Я уже имел случай сказать, что Александр Сергеевич всегда восхищался подвигом, в котором жизнь ставилась, как он выражался, на карту. Он с особенным вниманием слушал рассказы о военных эпизодах; лицо его краснело и изображало жадность узнать какой-либо особенный случай самоотвержения; глаза его блистали, и вдруг часто он задумывался. Не могу судить о степени его славы и поэзии, но могу утвердительно сказать, что он создан был для поприща военного, и на нем, конечно, он был бы лицом замечательным; но, с другой стороны, едва ли к нему не подходят слова императрицы Екатерины II, сказавшей, что она «в самом младшем чине пала бы в первом же сражении на поле славы»39.

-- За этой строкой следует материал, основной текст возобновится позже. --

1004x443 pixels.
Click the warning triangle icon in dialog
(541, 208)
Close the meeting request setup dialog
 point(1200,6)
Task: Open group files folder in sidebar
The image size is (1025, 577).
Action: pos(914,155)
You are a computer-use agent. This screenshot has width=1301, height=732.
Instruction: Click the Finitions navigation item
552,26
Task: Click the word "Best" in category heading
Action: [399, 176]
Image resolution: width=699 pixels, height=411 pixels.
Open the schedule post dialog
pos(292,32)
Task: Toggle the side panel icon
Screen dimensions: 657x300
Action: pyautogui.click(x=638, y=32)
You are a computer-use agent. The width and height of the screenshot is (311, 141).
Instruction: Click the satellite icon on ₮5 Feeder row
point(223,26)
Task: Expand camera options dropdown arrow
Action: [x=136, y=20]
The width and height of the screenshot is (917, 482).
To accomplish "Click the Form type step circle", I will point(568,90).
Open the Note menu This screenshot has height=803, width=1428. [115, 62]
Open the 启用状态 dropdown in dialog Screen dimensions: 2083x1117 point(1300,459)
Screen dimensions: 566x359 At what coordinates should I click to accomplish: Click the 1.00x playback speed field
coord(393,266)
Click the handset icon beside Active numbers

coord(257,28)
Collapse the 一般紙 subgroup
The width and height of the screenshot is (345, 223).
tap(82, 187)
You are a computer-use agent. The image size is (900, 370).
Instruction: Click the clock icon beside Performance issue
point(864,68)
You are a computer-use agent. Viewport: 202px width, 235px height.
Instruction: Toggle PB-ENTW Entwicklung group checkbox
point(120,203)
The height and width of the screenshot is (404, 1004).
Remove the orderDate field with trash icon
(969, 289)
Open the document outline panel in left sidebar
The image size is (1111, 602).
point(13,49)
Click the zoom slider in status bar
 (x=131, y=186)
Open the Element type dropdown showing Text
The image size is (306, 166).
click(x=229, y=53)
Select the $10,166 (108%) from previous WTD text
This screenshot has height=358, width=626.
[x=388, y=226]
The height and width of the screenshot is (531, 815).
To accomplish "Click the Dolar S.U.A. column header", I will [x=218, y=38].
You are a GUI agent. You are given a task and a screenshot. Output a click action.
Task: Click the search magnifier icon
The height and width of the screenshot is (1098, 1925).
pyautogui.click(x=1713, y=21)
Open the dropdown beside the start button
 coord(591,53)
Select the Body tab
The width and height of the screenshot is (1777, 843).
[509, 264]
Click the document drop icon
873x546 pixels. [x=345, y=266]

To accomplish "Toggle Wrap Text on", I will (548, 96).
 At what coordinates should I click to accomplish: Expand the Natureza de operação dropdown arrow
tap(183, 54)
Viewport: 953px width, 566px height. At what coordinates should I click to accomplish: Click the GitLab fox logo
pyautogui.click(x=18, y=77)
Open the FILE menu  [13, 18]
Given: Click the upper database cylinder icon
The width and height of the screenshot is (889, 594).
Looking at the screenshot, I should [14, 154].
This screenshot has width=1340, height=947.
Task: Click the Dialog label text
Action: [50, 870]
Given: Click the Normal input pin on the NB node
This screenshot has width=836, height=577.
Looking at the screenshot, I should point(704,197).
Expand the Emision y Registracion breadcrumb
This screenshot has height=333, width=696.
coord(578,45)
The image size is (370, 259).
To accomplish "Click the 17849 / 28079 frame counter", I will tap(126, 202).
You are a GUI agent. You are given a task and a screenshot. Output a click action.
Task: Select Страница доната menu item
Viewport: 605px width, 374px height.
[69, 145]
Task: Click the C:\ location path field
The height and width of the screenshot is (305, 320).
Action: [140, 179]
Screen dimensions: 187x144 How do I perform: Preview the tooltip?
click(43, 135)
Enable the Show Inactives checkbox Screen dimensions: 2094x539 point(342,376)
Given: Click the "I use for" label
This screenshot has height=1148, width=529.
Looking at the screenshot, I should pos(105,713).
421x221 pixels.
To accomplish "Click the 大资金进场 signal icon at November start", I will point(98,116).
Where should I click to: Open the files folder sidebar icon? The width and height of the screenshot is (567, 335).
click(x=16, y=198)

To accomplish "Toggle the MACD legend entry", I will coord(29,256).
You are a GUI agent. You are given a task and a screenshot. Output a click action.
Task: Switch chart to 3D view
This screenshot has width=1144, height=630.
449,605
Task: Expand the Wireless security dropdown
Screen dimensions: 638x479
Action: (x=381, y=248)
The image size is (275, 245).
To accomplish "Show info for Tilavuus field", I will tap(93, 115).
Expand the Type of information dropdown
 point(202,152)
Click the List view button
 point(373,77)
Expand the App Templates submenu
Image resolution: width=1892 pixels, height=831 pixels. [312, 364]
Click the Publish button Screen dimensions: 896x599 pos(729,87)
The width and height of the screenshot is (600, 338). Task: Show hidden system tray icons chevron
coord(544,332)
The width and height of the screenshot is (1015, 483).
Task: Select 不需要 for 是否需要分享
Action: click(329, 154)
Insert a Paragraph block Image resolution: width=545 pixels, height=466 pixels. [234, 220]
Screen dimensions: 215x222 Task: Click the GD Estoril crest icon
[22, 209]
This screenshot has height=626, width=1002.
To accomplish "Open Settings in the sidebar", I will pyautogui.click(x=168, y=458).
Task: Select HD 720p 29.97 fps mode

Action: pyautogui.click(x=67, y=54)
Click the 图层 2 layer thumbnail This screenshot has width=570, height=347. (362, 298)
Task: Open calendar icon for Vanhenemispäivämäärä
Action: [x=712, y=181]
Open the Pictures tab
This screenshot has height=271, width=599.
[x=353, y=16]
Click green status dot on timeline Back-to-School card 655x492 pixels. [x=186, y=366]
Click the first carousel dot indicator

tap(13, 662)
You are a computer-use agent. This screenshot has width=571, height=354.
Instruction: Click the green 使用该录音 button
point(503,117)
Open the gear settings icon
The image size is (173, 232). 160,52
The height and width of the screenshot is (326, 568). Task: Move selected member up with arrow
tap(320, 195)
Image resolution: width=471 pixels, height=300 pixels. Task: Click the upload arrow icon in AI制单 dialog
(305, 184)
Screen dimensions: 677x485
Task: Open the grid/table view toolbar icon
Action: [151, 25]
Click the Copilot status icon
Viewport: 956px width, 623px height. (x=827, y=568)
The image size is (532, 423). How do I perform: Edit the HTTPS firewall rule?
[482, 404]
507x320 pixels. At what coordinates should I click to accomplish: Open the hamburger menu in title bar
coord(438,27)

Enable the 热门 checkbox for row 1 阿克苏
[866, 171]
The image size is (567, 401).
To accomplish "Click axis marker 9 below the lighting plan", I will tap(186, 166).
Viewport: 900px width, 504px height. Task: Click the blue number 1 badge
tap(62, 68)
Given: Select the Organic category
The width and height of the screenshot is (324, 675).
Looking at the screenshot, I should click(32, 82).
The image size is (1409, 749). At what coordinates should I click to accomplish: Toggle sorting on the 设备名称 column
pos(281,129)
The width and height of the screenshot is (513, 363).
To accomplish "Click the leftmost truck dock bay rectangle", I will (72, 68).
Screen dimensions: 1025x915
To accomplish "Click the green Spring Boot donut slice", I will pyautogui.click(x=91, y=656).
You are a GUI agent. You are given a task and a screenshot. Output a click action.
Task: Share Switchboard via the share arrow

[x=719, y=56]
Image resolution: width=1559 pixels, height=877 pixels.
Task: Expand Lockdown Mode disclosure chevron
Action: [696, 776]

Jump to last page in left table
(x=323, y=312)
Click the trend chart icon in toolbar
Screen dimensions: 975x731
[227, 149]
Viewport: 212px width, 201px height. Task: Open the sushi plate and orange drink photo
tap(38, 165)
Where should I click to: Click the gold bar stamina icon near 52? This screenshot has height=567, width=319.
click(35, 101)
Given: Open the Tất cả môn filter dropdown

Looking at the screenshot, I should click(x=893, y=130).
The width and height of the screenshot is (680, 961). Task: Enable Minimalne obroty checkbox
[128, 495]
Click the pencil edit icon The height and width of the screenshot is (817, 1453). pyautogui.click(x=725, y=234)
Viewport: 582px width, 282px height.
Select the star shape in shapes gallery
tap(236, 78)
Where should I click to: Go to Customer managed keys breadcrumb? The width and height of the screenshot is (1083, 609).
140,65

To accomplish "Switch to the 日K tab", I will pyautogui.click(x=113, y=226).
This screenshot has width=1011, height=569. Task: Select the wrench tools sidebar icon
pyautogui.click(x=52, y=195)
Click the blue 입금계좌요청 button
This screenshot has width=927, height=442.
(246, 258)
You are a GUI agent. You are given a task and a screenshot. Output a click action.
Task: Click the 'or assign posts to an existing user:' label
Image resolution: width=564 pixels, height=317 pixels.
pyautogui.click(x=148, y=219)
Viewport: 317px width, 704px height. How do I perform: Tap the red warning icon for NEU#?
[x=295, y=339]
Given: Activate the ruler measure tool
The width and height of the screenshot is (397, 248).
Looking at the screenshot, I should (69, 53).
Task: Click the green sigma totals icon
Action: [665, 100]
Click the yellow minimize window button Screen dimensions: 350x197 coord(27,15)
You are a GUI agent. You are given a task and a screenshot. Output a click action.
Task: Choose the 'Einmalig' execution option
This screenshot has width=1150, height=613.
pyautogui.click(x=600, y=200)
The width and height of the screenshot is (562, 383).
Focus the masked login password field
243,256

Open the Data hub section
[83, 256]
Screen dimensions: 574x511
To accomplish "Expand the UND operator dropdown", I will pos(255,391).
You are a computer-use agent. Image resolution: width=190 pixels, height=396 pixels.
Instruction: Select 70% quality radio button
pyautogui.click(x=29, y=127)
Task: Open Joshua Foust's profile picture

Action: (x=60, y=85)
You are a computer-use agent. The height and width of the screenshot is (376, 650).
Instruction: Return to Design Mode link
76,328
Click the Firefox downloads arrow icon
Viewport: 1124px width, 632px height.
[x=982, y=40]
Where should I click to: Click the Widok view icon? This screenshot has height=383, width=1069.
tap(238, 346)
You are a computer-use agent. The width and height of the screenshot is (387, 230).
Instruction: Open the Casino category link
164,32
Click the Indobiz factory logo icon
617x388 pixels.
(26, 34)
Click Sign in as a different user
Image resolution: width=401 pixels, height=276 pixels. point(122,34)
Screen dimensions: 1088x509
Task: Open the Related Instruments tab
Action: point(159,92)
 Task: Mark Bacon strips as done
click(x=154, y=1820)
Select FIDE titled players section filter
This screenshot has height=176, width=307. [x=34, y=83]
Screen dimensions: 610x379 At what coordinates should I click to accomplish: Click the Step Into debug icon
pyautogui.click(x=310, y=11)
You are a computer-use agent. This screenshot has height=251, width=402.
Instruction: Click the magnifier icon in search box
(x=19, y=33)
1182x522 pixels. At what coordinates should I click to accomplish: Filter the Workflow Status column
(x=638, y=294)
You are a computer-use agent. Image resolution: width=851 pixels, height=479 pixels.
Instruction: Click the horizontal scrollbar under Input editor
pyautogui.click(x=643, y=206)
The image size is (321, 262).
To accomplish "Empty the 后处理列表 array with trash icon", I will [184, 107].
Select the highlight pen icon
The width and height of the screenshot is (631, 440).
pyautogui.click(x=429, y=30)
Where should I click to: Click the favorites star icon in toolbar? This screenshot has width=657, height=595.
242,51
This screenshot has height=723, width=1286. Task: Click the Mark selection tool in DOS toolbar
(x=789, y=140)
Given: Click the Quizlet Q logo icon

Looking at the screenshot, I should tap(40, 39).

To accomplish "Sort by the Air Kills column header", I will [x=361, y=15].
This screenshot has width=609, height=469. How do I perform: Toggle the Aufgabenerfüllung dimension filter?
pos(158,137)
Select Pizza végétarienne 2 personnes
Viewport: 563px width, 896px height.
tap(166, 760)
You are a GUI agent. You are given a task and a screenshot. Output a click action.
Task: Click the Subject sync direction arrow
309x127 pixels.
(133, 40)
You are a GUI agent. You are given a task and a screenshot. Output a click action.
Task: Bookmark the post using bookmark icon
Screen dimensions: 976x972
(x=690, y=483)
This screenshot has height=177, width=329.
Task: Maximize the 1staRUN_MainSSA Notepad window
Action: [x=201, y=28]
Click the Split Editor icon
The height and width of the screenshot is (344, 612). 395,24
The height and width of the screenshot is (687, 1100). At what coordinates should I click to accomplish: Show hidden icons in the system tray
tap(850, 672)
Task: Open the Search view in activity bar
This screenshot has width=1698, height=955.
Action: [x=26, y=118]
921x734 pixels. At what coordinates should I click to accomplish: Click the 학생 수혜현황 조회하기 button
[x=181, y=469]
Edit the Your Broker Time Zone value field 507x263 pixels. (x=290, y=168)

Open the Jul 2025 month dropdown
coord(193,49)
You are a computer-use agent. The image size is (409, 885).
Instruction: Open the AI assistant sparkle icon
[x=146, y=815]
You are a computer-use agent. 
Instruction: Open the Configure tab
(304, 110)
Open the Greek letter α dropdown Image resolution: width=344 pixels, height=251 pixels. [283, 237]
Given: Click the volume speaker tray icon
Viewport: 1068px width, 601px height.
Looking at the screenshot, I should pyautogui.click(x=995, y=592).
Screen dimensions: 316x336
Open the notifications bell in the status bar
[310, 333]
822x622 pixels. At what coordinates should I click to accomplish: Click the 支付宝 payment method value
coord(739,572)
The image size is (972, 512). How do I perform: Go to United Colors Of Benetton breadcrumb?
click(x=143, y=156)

Дуэль Киселева с Мордвиновым очень занимала его; в продолжение нескольких и многих дней он ни о чем другом не говорил, выпытывая мнения других: что на чьей стороне более чести, кто оказал более самоотвержения и т.п.? Он предпочитал поступок И. Н. Мордвинова[344
] как бригадного
В заключение не лишним считаю сказать, что дуэли особенно занимали Пушкина[345
]. <...>
Стр. 1157-я. Действительно, Пушкин имел особенный дар юмористически изображать физиономии и вообще всю фигуру. В. П. Горчаков, передавая это относительно Крупянской, попеременно переходящей в Пушкина и обратно, должен помнить, что Александр Сергеевич на ломберном столе мелом, а иногда и особо карандашом, изображал сестру Катакази, Тарсису — Мадонной и на руках у ней младенцем генерала Шульмана, с оригинальной большой головой, в больших очках, с поднятыми руками, и пр. Пушкин это делал вдруг с поразительно-уморительным сходством40.<...>
В самом начале 1824 года, проезжая в Одессу, как обыкновенно, я заезжал к бендерскому полицеймейстеру, майору А. И. Бароцци, и там ожидал, пока приведут с почты переменных лошадей. В этот раз я застал у него человек пять поселян (все малороссы), по разбирательству какого-то дела. На одного из них Бароцци мне указал, что он помнит Карла XII. На вид Никола Искра имел лет шестьдесят, высокого роста, стан прямой, вообще сухощав, с густыми на голове и на груди (по обычаю, в том крае у малороссов ворот у рубашки не застегивается) волосами, желтовато-седыми, зубы целы. Я знал, что такое открытие будет находкой для графа Воронцова, который за год перед тем (в августе) ездил из Бендер на место, где была Варница, но мы тогда ничего не нашли; не менее того мне, занимавшемуся местной статистикой, поручил он обозреть подробно место, описать его и командировал ко мне чиновника Келлера (сына директора минц-кабинета при Эрмитаже), как хорошего рисовальщика, для снятия всевозможных видов с развалин Варницы и пр. Все это побудило меня порасспросить Искру подробнее, и я удостоверился, что действительно он помнит событие, которое было почти за 115 лет пред тем. И каких лет он мог быть тогда сам? Положительно лет себе Искра определить не мог, но говорил, что он тогда был уже — «добрым хлопцем», так что мать его, жившая на хуторе за восемь верст, где и поныне он живет, ежедневно посылала его на тележке в Варницкий лагерь с творогом, молоком, маслом и яйцами и что после того, как татары разорили лагерь шведов, на другой год он женился. Из сего надо было заключить, что Искре было около ста тридцати пяти лет. Он описывал короля (Карла XII), которого видел почти каждый раз и впервые принял его даже и не за офицера, а за слугу, потому что он, выйдя из занимаемого им домика, каждое яйцо брал в руку, взвешивал его и смотрел через оное на солнце.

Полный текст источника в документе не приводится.